While buying and selling this way isn’t new, there are clear signs that “private” sales are going mainstream. Once the exclusive preserve of oligarchs and celebrities who didn’t want the contents of their home splashed all over the internet, the practice has moved further down the market in recent years.

“We used to be dealing in £20m properties, but now it can be anything from £1m upwards,” says Caspar Harvard-Walls, partner at the buying agency Black Brick. He estimates that the number of off-market properties on his books has risen from a quarter in 2018 to a third in 2019.

“I was looking on behalf of a buyer who had a £4m budget. I found six houses that met their specific brief and not one of them was on the open market.”

And this phenomenon isn’t limited to the chattering classes in the capital. Agents at Carter Jonas in York have also noticed an increase in off-market sales in the middle market, up from 10% of listings to 15% over the past year.

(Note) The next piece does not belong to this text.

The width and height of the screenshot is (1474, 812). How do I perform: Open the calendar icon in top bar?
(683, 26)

While there are many personal reasons one might go off-market — security for starters, as you will discover in my feature — the internet has played a significant role. Selling your home is just a lot more public than it once was. Now any buyer can see how long your home has been on the market, how much you bought it for and the value of similar homes in your street at the click of a button and a scroll of a mouse.

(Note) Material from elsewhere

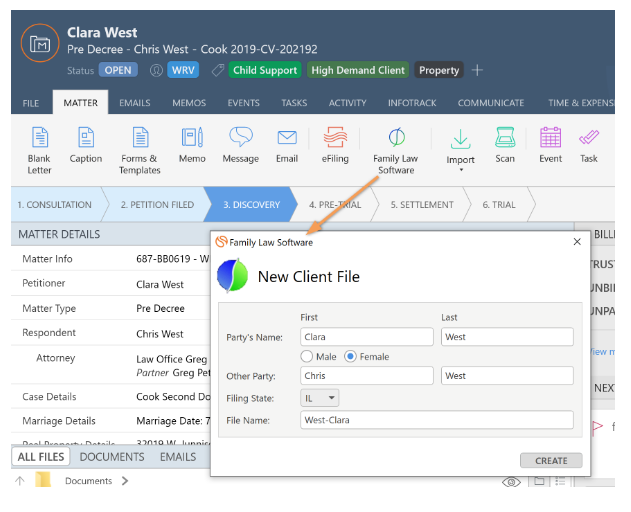Screen dimensions: 631x512
Task: Toggle the eye visibility icon
Action: point(511,482)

In 2018, 26% of homes on Rightmove, the UK’s biggest property portal, sat unsold for more than six months. If a buyer sees this, they will start to think it isn’t selling because there’s something wrong with it and will sniff a discount in the offing. Properties that have had a price reduction on the open market are also doomed to a similar fate. Those kept off-market, on the other hand, retain a certain mystique.

In an uncertain time, perhaps it is smart that buyers are testing the water in this way, rather than hanging their dirty discounts out for everyone to see. Maybe this trend isn’t clever at all, but merely a sign of the times. Harvard-Walls links the rise in estate agents leaving big firms to set up on their own as independents to this trend. Like artisan coffee, craft gin and boutique hotels, perhaps going off-market with a buying agent simply seems like a rarefied, fashionable way to sell your house these days.

Speaking of hipsters, new research from Jackson-Stops has revealed an unusual penchant for high ceilings among millennials. The estate agency conducted a survey asking more than 2,000 UK adults to name their favourite architectural period features (niche, I admit). Lofty ceilings ranked fourth, with 28% picking them, behind bay windows (38%), grand open fireplaces (37%) and a country-style kitchen (29%).

However, when only 18- to 34-year-olds were included, high ceilings came out on top, with more than a third (36%) saying it was their most desirable period feature. Londoners were also especially keen on raising the roof (35%). Perhaps this isn’t such a mystery when you consider the cramped conditions in many new-build high-rise flats — the only option young people have in the capital if they want to purchase their first home using Help to Buy. A head-banging conundrum if ever there was one.